(LISTED ENTRIES):
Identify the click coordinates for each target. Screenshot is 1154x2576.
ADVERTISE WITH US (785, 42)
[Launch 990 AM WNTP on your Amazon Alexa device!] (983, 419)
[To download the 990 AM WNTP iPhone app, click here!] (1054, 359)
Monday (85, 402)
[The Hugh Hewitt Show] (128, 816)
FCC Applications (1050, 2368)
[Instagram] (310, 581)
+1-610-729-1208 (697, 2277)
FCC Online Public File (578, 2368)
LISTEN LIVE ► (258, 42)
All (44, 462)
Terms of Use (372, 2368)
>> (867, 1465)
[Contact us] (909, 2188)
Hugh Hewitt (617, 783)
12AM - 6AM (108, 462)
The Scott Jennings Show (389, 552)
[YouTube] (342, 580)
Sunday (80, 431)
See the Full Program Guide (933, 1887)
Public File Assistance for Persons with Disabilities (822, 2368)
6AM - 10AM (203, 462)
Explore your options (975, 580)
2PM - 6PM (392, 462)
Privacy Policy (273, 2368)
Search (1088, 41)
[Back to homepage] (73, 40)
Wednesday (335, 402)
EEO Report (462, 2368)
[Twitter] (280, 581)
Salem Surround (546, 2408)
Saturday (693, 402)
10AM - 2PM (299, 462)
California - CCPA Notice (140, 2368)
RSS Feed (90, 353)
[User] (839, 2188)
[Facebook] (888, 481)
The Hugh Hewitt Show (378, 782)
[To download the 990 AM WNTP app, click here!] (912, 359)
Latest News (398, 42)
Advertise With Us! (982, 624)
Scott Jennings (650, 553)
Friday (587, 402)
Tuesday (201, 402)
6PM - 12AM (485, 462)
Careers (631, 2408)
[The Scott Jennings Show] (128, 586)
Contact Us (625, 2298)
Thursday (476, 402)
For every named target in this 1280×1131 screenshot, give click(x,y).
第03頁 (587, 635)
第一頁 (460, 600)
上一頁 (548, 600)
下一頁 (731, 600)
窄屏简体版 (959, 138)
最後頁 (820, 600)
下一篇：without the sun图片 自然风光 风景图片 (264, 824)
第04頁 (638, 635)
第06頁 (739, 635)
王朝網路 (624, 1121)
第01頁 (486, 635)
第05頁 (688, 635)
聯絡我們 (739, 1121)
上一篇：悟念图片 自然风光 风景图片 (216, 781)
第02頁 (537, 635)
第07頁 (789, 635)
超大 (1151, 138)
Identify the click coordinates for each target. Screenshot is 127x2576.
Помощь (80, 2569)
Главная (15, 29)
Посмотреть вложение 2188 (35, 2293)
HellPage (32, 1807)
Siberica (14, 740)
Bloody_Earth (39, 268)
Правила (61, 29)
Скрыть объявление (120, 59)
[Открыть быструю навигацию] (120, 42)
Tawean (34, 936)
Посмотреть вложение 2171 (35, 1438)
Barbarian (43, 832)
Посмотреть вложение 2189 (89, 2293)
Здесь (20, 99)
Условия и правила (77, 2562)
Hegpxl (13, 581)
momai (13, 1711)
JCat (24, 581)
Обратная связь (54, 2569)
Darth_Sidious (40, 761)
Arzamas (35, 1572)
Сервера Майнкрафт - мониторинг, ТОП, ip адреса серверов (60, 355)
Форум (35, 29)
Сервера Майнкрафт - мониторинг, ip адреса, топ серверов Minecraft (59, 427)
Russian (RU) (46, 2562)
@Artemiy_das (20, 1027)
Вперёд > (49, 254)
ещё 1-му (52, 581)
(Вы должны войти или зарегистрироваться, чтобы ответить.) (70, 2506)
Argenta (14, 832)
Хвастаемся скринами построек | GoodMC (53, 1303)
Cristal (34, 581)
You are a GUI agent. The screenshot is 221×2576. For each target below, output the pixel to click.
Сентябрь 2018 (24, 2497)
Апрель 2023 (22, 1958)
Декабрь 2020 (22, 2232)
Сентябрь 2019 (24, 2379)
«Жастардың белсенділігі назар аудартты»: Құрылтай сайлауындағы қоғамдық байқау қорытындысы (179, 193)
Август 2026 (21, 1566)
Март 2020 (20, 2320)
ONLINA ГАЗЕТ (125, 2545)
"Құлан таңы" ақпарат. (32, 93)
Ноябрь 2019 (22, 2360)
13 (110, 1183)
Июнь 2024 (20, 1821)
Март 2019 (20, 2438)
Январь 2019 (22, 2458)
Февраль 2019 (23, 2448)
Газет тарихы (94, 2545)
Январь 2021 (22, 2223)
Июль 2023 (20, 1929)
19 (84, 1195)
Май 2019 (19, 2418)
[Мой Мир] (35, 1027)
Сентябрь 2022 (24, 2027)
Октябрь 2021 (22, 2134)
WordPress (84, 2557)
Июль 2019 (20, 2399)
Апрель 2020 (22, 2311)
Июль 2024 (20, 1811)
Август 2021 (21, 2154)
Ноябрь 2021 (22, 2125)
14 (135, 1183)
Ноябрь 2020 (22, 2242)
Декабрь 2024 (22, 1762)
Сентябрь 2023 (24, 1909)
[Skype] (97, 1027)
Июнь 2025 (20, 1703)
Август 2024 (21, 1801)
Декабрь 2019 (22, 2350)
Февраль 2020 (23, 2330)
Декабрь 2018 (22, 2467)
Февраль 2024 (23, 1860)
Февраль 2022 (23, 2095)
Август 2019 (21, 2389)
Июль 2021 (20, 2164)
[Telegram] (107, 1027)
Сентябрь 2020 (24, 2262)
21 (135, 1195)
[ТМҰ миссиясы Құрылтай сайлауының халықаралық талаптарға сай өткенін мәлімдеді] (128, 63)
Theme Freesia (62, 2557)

(WHAT IS REQUIRED): A verbatim transcription is required: the first line of the listing, the line containing "Главная (15, 29)", and every line between them.

(EXERCISE SOLUTION):
Identify the click coordinates for each target. Screenshot is 1154x2576.
ADVERTISE WITH US (785, 42)
[Launch 990 AM WNTP on your Amazon Alexa device!] (983, 419)
[To download the 990 AM WNTP iPhone app, click here!] (1054, 359)
Monday (85, 402)
[The Hugh Hewitt Show] (128, 816)
FCC Applications (1050, 2368)
[Instagram] (310, 581)
+1-610-729-1208 (697, 2277)
FCC Online Public File (578, 2368)
LISTEN LIVE ► (258, 42)
All (44, 462)
Terms of Use (372, 2368)
>> (867, 1465)
[Contact us] (909, 2188)
Hugh Hewitt (617, 783)
12AM - 6AM (108, 462)
The Scott Jennings Show (389, 552)
[YouTube] (342, 580)
Sunday (80, 431)
See the Full Program Guide (933, 1887)
Public File Assistance for Persons with Disabilities (822, 2368)
6AM - 10AM (203, 462)
Explore your options (975, 580)
2PM - 6PM (392, 462)
Privacy Policy (273, 2368)
Search (1088, 41)
[Back to homepage] (73, 40)
Wednesday (335, 402)
EEO Report (462, 2368)
[Twitter] (280, 581)
Salem Surround (546, 2408)
Saturday (693, 402)
10AM - 2PM (299, 462)
California - CCPA Notice (140, 2368)
RSS Feed (90, 353)
[User] (839, 2188)
[Facebook] (888, 481)
The Hugh Hewitt Show (378, 782)
[To download the 990 AM WNTP app, click here!] (912, 359)
Latest News (398, 42)
Advertise With Us! (982, 624)
Scott Jennings (650, 553)
Friday (587, 402)
Tuesday (201, 402)
6PM - 12AM (485, 462)
Careers (631, 2408)
[The Scott Jennings Show] (128, 586)
Contact Us (625, 2298)
Thursday (476, 402)
For every named target in this 1280×1131 screenshot, give click(x,y).
第03頁 (587, 635)
第一頁 (460, 600)
上一頁 (548, 600)
下一頁 (731, 600)
窄屏简体版 (959, 138)
最後頁 (820, 600)
下一篇：without the sun图片 自然风光 风景图片 (264, 824)
第04頁 (638, 635)
第06頁 (739, 635)
王朝網路 (624, 1121)
第01頁 (486, 635)
第05頁 (688, 635)
聯絡我們 (739, 1121)
上一篇：悟念图片 自然风光 风景图片 (216, 781)
第02頁 (537, 635)
第07頁 (789, 635)
超大 (1151, 138)
Identify the click coordinates for each target. Screenshot is 127x2576.
Помощь (80, 2569)
Главная (15, 29)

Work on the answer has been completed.